- Abbreviation: RZS (Bulgarian)
- Leader: Yane Yanev
- Founded: 2005
- Dissolved: 2013
- Headquarters: Sofia
- Ideology: Conservatism; National conservatism; Populism; Right-wing populism; Bulgarian nationalism;
- Political position: Centre-right to right-wing
- Colors: Blue and orange

Website
- www.rzs.bg

= Order, Law and Justice =

Defunct political party in Bulgaria

Order, Law and Justice (Ред, законност и справедливост, abbreviated as RZS) was a conservative political party in Bulgaria. Its main focus is on fighting crime and corruption. It won the minimum ten seats in the National Assembly at the 2009 election, making it the smallest of the six parties in the legislature. Later some of the deputies left the parliamentary group and it broke the minimum of ten, which inevitably made all parliamentary representatives of the party independent deputies.

It is led by Yane Yanev, who has frequently revealed classified documents backing up his claims of corruption. The party is close to the British Conservative Party.

The logo of Order, Law and Justice is a blue and orange checkerboard pattern.

==History==
The party was founded by renaming and reforming the National Association - Bulgarian Agrarian People's Union (NS-BZNS), which had been part of the United Democratic Forces, decided on the fourth congress of the NS-BZNS in the end of 2005. Its main goal is fighting corruption. In the 2007 European election, RZS won only 0.5% of the vote. By the time of the 2009 election, this had increased to 4.7%, with RZS claiming that only electoral fraud had prevented it from receiving 10%, which would have given it two seats.

A month later, RZS took part in elections to the National Assembly. Its parliamentary ticket was headed by Atanas Semov, a law professor at the University of Sofia. Its platform called for the formation of a stable center-right coalition that would exclude the Bulgarian Socialist Party, a proactive campaign against political corruption, compulsory education until age 16, greater efforts to fight illiteracy, and the rejection of ethnic nationalism in politics.

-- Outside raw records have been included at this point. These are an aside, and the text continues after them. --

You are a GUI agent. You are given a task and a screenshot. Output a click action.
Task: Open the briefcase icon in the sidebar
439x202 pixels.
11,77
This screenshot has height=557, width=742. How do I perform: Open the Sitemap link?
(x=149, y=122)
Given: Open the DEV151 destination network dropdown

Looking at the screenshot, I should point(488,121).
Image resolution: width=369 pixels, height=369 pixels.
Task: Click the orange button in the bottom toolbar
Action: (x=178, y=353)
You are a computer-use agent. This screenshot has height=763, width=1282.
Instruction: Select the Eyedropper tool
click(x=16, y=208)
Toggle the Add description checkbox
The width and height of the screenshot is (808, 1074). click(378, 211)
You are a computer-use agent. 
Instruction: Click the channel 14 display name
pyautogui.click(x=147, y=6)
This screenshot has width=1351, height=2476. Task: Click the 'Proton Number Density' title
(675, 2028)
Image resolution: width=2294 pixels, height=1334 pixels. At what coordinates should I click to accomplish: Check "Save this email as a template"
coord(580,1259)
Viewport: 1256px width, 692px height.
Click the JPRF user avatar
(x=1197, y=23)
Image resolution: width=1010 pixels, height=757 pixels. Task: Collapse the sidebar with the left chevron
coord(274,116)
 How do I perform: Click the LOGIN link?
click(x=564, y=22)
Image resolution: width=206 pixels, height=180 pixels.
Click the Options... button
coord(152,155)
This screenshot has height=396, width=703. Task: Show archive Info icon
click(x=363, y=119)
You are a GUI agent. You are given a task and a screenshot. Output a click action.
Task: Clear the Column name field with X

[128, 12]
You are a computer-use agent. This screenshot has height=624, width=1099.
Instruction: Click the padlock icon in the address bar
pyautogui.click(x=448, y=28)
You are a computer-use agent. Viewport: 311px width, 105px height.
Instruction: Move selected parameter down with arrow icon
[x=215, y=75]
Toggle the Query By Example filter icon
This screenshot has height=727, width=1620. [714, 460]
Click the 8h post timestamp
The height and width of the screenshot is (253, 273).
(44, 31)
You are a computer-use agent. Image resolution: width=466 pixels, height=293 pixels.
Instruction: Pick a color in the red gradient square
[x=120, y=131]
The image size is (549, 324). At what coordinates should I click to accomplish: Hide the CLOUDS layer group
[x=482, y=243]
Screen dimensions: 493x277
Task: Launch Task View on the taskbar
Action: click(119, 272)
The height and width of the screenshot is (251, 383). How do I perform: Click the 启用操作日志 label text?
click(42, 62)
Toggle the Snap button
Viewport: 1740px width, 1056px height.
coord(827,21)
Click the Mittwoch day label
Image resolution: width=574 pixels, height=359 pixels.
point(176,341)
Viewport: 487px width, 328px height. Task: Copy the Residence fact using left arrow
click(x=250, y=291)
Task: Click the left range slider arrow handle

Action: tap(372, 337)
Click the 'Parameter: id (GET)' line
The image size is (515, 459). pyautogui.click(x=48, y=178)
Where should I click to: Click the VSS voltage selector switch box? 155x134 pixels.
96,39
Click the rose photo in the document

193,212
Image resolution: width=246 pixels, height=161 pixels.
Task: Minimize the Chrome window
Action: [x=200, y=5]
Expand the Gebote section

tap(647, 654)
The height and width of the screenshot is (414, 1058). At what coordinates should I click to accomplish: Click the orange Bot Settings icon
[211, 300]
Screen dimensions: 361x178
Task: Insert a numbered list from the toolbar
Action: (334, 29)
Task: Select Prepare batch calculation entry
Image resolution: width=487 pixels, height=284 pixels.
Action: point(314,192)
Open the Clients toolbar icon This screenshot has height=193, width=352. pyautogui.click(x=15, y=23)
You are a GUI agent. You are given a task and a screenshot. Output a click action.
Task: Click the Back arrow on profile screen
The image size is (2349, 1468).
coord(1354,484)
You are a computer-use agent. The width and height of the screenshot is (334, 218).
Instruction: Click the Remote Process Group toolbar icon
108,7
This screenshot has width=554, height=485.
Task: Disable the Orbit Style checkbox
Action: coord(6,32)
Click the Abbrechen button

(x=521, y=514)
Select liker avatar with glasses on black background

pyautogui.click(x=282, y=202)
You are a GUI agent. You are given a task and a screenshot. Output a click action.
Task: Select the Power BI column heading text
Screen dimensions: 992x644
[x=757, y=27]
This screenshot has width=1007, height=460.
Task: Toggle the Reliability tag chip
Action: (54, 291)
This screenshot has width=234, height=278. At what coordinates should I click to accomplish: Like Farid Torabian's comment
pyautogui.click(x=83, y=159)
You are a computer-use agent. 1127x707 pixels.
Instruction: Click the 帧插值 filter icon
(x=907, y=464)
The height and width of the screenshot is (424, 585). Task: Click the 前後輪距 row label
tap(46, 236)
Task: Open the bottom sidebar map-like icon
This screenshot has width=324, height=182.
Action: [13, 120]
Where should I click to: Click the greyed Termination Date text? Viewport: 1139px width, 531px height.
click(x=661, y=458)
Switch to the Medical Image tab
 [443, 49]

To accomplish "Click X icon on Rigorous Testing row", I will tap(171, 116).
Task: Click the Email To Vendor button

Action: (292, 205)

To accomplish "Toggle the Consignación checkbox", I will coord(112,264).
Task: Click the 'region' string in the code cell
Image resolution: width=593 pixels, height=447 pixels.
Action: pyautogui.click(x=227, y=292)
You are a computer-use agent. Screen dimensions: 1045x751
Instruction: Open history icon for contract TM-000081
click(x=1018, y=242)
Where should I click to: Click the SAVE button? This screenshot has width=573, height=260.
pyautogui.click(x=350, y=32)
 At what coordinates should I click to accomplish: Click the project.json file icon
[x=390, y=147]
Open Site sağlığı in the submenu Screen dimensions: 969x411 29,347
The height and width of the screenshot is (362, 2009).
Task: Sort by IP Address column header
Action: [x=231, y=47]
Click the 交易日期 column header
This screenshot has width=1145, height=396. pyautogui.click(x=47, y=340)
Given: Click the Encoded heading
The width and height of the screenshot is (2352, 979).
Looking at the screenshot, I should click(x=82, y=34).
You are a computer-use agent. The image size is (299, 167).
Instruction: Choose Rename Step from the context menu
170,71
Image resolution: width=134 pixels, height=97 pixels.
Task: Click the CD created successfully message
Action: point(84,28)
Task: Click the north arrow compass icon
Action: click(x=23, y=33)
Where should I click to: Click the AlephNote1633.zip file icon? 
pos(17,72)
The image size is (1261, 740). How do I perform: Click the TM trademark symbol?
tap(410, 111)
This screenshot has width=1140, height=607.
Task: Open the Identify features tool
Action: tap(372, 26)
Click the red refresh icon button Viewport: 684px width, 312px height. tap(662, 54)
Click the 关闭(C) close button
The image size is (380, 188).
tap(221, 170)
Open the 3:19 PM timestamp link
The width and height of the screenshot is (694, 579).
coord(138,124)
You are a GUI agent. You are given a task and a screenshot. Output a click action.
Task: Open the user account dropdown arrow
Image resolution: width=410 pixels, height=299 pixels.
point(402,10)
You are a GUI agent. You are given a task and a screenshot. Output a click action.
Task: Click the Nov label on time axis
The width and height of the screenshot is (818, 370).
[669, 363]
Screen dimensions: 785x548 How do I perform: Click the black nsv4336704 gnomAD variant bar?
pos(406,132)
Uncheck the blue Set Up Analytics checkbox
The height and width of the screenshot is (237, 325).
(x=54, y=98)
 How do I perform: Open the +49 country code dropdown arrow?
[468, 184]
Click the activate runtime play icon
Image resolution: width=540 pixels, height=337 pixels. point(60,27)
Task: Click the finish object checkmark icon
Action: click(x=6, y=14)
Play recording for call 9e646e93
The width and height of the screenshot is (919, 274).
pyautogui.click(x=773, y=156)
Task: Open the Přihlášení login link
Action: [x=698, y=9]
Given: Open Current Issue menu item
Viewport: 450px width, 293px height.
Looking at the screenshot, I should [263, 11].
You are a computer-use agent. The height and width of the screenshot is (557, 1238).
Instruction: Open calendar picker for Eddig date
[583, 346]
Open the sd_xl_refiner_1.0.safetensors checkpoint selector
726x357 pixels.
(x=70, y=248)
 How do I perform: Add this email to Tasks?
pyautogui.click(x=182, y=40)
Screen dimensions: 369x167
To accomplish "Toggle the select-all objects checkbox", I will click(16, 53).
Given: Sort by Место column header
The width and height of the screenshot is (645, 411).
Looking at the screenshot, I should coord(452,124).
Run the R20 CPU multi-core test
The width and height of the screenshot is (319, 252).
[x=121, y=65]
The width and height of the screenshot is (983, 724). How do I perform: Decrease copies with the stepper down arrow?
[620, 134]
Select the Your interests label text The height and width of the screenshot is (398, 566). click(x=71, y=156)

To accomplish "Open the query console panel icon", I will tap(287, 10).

The election saw RZS win 4.13% of the vote: just clearing the 4% threshold and entitling it to ten seats. The party supported the new centre-right government under Boyko Borisov, but refused to sign an official declaration of support, after pressure from the European Conservatives and Reformists over the involvement of Attack. One of RZS's MPs, Mario Tagarinski, left the party on 9 December 2009, pushing the party below the minimum of ten MPs required to form an official parliamentary group. Another MP, Dimitar Choukarski, left on 11 March 2010, reducing it further to eight MPs.

The party nominated Atanas Semov for president during the 2011 presidential election. He finished seventh with only 1.84% of the popular vote.

In the 2013 parliamentary election the party won only 1.67% of the popular vote and failed to win a seat.